Entries for locating text and items
- - -
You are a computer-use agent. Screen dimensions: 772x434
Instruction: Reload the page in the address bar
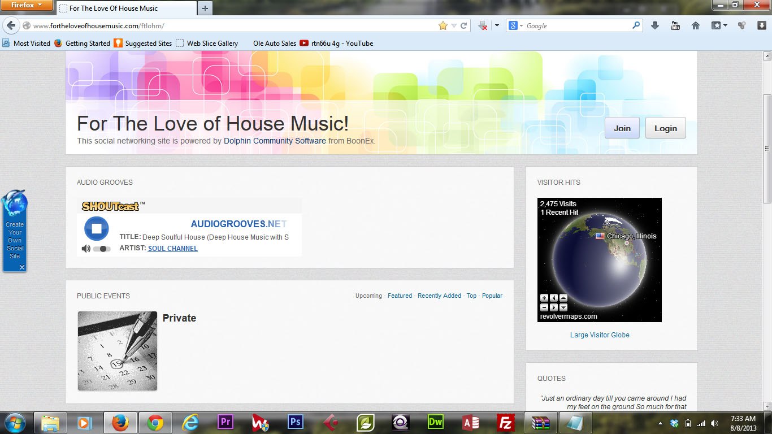[x=464, y=25]
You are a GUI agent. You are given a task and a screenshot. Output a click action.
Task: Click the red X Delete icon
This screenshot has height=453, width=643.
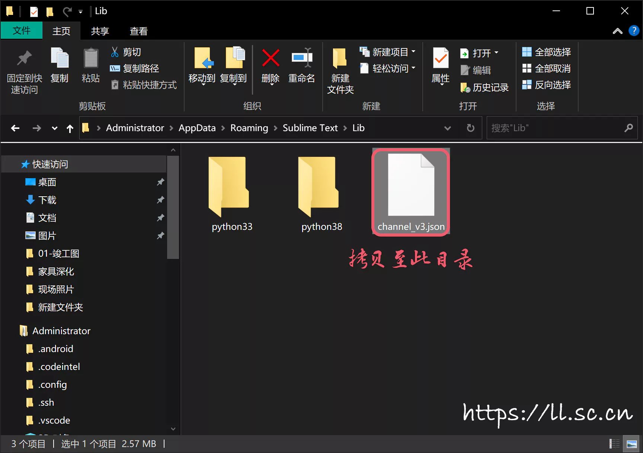coord(271,59)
- - -
WHAT IS EXPECTED:
How many lines of the listing contain the string "agent"? Case counts; reply with the number only.

TASK RESPONSE:
2